Pekerjaan yang dimaksud adalah pembangunan tangki septik skala individual pedesaan dan peningkatan saluran air bersih desa.
Bagi BPK, persoalannya bukan sekadar soal pencatatan. Kesalahan klasifikasi tersebut membuat struktur belanja dalam APBK menjadi tidak semestinya: Belanja Modal lebih saji, sedangkan Belanja Barang dan Jasa kurang saji dengan nilai yang sama.
BPK menilai pekerjaan tersebut lebih tepat dianggarkan dan direalisasikan melalui Belanja Barang dan Jasa atau Belanja Hibah.
Dalam pemeriksaan, Kepala Bidang Cipta Karya Dinas PUPR Simeulue mengakui kondisi tersebut terjadi akibat kurangnya koordinasi dan pemahaman mengenai klasifikasi penganggaran belanja dengan Bidang Anggaran Badan Pengelolaan Keuangan Daerah (BPKD).
BPK menyatakan kesalahan tersebut tidak sesuai dengan ketentuan dalam Lampiran Peraturan Menteri Dalam Negeri Nomor 90 Tahun 2019 mengenai Klasifikasi, Kodefikasi, dan Nomenklatur Perencanaan Pembangunan dan Keuangan Daerah.
Aturan tersebut membedakan secara jelas antara Belanja Barang dan Jasa dengan Belanja Modal. Belanja Barang dan Jasa digunakan untuk pengadaan barang atau jasa yang manfaatnya kurang dari 12 bulan, termasuk barang atau jasa yang nantinya diserahkan kepada masyarakat atau pihak ketiga.
Adapun Belanja Modal ditujukan untuk memperoleh aset tetap atau aset lainnya yang memberikan manfaat lebih dari satu periode akuntansi.
BPK juga merujuk Buletin Teknis SAP Nomor 04 tentang Penyajian dan Pengungkapan Belanja Pemerintah. Sebuah pengeluaran baru dapat dikategorikan sebagai Belanja Modal apabila menghasilkan aset yang menambah aset pemerintah, memenuhi batas minimal kapitalisasi, serta tidak dimaksudkan untuk dijual.
Dalam kasus Simeulue, BPK menyimpulkan terjadi lebih saji Belanja Modal dan kurang saji Belanja Barang dan Jasa sebesar Rp12.074.082.250.

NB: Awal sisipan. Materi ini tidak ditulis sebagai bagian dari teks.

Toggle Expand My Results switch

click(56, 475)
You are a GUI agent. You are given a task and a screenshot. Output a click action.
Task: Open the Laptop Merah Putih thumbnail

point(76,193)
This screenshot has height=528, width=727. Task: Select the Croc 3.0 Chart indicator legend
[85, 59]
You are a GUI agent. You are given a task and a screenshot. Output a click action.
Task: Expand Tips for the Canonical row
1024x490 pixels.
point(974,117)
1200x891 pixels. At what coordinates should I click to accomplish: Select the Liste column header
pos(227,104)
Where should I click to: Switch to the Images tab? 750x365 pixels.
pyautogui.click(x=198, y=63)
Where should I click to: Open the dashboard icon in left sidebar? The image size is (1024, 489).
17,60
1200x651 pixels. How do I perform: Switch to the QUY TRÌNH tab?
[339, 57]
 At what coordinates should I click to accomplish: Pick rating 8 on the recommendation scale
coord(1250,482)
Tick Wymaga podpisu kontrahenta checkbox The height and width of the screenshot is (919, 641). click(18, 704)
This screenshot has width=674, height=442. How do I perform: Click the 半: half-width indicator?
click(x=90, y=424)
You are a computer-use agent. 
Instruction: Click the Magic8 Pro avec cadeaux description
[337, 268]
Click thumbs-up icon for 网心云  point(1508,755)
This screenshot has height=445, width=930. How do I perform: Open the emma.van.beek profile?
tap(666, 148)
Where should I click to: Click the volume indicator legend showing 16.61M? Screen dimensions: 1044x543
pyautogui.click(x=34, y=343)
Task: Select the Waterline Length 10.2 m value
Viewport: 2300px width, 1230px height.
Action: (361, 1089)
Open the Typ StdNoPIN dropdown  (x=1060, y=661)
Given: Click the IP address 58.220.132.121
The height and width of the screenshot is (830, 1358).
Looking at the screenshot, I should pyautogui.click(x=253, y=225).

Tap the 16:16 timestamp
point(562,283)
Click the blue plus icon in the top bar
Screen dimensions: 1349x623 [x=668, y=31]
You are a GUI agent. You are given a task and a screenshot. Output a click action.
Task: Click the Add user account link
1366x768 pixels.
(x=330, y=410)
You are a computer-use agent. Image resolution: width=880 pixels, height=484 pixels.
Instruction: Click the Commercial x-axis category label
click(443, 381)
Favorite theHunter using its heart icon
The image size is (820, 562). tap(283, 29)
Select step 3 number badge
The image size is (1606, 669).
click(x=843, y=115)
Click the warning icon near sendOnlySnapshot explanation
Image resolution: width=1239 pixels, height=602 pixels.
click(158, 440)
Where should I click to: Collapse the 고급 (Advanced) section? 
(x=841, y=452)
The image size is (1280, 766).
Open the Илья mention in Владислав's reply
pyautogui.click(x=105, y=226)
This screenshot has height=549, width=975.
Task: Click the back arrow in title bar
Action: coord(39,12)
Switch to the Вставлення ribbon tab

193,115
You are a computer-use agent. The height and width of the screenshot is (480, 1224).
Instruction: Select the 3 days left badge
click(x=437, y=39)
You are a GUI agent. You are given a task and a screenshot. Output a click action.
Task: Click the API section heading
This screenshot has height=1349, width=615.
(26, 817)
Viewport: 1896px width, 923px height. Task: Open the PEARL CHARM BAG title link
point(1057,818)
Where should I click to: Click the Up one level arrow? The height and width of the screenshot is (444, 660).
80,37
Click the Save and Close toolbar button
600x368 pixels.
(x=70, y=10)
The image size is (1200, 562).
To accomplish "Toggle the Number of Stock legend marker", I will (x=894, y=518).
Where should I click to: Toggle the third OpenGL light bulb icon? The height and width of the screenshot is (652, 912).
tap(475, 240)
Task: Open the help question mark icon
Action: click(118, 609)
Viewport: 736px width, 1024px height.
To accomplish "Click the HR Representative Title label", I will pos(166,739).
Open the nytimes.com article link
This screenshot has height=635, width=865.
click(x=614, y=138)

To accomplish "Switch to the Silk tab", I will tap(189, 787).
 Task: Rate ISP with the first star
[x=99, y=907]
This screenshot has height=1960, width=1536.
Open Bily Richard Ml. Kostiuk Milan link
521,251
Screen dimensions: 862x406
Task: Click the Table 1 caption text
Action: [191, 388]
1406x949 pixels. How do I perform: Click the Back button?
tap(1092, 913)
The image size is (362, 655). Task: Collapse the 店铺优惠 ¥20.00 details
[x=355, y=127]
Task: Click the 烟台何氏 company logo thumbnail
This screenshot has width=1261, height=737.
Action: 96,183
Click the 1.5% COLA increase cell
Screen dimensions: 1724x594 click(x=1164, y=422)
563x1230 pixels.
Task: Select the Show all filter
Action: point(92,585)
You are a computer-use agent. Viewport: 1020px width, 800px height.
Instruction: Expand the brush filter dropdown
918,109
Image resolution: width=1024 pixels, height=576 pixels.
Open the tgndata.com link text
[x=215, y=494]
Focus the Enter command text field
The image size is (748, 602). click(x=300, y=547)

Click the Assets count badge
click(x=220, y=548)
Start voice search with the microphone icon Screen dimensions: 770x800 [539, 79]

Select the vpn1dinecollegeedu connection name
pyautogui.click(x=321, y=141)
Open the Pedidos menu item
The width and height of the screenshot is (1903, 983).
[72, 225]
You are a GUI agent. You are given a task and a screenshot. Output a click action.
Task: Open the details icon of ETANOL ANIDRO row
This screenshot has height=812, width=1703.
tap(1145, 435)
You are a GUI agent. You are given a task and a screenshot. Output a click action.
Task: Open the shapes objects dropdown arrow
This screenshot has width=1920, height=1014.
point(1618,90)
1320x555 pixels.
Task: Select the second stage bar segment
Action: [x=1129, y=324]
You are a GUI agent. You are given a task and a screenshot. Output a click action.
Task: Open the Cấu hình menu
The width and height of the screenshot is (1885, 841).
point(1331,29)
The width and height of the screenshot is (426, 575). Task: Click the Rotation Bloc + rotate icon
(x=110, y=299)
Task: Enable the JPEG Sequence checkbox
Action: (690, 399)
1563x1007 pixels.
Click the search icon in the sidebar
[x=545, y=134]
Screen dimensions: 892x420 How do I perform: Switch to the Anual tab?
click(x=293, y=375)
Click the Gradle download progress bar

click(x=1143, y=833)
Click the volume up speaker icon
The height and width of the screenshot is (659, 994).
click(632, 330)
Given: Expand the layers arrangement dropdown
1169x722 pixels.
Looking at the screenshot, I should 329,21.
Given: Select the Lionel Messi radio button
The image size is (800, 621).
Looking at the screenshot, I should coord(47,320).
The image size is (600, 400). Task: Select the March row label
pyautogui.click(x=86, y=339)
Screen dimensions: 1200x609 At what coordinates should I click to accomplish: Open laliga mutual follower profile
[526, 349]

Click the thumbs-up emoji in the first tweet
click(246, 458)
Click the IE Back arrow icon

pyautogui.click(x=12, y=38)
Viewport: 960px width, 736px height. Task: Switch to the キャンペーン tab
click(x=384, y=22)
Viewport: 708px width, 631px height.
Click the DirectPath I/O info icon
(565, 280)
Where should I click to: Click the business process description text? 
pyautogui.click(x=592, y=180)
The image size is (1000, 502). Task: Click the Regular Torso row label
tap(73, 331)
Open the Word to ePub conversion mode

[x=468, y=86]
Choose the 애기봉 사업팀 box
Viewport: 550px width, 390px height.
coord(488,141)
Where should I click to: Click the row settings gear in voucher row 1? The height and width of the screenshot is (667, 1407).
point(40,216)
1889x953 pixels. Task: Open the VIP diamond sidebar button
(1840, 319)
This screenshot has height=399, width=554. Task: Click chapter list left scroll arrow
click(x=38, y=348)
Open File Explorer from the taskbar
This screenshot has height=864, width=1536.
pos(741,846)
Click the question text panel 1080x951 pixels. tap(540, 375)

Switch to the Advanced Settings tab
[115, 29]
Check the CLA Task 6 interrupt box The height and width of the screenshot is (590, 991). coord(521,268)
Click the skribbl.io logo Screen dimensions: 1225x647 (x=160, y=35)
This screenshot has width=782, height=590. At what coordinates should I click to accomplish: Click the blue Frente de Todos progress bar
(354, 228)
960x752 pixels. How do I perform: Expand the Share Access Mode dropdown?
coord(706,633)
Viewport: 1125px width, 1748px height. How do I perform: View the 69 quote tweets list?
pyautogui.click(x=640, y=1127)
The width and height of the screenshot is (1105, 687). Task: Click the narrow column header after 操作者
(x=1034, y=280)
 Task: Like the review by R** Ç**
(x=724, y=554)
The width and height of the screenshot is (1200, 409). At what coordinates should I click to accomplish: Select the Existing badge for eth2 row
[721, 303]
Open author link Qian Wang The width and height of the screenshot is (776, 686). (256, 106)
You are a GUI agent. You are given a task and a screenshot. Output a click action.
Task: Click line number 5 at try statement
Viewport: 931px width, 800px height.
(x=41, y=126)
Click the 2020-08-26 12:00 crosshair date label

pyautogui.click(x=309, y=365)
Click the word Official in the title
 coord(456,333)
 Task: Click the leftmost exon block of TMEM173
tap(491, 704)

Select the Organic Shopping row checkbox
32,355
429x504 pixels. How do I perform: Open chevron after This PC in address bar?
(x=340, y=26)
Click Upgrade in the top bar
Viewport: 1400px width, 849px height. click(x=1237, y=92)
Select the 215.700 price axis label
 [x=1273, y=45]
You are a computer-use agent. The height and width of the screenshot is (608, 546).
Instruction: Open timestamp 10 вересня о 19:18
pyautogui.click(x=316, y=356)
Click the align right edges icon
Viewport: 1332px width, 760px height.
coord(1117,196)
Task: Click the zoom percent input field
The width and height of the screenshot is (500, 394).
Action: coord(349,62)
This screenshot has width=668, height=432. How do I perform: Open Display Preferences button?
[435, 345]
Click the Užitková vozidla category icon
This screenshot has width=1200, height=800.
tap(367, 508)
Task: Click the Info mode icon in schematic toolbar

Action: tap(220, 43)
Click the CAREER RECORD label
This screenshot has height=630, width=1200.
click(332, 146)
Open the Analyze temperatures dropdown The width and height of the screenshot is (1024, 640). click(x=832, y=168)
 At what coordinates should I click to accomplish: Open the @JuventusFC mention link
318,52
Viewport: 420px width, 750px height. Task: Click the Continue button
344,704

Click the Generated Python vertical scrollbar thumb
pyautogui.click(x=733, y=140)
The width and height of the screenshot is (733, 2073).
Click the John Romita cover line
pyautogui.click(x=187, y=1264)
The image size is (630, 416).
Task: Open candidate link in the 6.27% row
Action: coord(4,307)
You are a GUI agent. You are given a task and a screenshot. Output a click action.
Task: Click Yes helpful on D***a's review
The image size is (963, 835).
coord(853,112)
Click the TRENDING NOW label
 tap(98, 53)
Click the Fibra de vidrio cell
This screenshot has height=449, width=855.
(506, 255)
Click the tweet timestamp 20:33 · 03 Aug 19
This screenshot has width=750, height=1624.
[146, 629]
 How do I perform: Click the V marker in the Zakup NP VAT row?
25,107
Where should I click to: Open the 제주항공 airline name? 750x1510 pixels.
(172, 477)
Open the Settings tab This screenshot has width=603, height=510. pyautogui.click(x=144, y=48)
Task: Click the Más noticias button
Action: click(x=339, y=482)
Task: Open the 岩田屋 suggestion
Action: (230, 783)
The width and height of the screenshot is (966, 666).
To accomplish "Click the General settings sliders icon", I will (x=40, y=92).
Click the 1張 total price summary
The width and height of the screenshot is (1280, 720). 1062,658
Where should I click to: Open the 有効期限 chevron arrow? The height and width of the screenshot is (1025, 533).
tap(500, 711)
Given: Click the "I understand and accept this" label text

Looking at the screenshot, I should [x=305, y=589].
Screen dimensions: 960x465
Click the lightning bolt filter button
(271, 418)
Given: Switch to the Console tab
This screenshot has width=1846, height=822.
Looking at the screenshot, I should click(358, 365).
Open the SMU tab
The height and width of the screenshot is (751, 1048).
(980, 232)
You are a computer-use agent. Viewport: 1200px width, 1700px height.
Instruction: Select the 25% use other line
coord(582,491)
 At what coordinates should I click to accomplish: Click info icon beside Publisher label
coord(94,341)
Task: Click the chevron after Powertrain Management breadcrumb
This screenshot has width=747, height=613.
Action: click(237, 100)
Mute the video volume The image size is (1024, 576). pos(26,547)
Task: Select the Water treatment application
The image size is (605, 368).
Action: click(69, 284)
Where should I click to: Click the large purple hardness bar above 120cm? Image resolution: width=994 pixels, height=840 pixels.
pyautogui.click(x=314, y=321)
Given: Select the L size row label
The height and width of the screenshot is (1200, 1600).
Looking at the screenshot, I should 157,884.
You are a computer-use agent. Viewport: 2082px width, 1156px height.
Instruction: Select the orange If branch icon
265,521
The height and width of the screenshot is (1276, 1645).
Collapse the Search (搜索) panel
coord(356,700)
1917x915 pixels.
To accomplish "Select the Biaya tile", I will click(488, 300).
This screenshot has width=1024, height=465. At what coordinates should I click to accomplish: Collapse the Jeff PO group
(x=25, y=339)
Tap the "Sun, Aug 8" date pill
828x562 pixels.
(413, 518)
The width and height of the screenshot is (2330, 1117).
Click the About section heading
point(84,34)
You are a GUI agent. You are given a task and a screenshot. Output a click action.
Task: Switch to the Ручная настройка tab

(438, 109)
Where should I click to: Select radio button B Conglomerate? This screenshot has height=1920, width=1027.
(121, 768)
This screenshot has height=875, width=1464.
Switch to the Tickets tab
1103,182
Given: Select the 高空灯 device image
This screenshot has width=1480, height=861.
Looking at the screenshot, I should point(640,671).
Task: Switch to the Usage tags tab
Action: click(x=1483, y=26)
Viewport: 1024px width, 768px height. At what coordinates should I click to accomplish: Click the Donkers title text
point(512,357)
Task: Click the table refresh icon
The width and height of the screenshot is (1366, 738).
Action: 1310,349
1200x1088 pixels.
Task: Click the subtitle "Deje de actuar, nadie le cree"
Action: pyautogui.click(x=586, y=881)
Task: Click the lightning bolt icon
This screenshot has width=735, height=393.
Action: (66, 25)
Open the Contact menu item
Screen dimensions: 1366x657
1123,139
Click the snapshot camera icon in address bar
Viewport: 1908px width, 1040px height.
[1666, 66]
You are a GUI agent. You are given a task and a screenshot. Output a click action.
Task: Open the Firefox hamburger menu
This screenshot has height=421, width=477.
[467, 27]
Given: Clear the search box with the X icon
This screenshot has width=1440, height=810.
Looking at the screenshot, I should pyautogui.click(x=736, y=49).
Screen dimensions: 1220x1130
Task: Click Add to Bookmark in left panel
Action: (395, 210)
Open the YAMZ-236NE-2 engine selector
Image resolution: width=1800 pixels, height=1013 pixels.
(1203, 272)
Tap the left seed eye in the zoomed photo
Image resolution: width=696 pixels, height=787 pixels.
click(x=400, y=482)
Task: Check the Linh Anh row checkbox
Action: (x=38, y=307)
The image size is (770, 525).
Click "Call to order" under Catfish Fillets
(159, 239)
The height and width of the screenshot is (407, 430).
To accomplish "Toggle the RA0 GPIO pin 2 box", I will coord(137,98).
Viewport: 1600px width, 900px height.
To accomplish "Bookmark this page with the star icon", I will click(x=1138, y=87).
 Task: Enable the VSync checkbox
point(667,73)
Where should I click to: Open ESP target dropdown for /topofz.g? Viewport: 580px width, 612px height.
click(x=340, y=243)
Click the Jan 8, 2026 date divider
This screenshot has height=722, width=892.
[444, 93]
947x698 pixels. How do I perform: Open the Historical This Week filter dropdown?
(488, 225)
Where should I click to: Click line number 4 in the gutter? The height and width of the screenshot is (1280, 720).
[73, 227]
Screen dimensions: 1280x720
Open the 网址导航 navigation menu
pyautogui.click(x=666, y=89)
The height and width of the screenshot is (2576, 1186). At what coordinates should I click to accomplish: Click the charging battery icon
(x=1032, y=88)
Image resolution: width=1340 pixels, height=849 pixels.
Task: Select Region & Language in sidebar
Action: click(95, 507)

BPK kemudian mengurai penyebab persoalan tersebut. Salah satunya, Tim Anggaran Pemerintah Kabupaten (TAPK) dinilai tidak mematuhi ketentuan ketika menyusun dan memverifikasi usulan anggaran belanja.
Temuan tersebut memperlihatkan bahwa persoalan pengelolaan anggaran tidak hanya berada pada tahap pelaksanaan kegiatan. Sejak tahap perencanaan dan pengklasifikasian anggaran, kesalahan pencatatan dapat memengaruhi bagaimana uang publik disajikan dalam laporan keuangan pemerintah daerah.
Nilai Rp12,07 miliar itu pun menjadi catatan BPK atas pengelolaan keuangan Kabupaten Simeulue pada 2025.
Media Tubinnews.com, mencoba konfimasi pihak sekda Simeulue dan kadis pupr namun hingga berita ini tayang belum ada tanggapan.